In the 12 July 2009 New York Times Magazine, Lisa Belkin writes:
I’m speaking as a woman here, one of those who have watched the cuckold wives (a word that technically doesn’t apply to wives; I can find nothing in the dictionary that applies to sexually betrayed women, though you would think Webster would have added one by now)
Ms. Belkin is wrong; there is a perfectly good word for a female “cuckold.” The word is cuckquean. It’s a 16th century coinage, first recorded by John Heywood in 1562.1 The word is relatively rare, which is probably why Ms. Belkin didn’t find it in her desktop dictionary (neither Merriam-Webster’s Collegiate nor American Heritage list the term). But it can be found in the OED, the Shorter OED, and in Merriam Websters Third.

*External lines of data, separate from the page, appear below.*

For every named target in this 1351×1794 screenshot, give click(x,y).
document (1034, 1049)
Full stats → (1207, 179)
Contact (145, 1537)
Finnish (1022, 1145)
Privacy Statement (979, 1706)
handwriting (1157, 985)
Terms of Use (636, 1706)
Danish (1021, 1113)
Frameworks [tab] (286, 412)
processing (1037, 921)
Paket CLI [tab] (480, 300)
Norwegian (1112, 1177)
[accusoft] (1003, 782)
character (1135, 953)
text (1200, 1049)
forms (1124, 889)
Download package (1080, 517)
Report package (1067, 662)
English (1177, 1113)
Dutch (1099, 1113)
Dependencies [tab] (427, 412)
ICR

Cuckquean is formed from the stem of cuckold and from quean, a disparaging word for woman, often used to refer to prostitutes or simply to brazen women. Quean is related to queen, and they share a common Germanic root, but the two words come from slightly different Old English words, cwene and cwen. As one might expect with two words that are so similar, their meanings in Old English are often difficult to distinguish from one another.
Riddle #74 in the tenth century Exeter Book manuscript is one of the early citations:
Ic wæs fæmne geong, feaxhar cwene, ond ænlic rinc on ane tid.
(I was a young maiden, a gray-haired quean, and had only one man at a time.)2
It’s interesting that a common root should develop a pair of such different words.
2Dictionary of Old English: A-G online, 2007, University of Toronto, s.v., cwen, cwene, accessed 13 July 2009.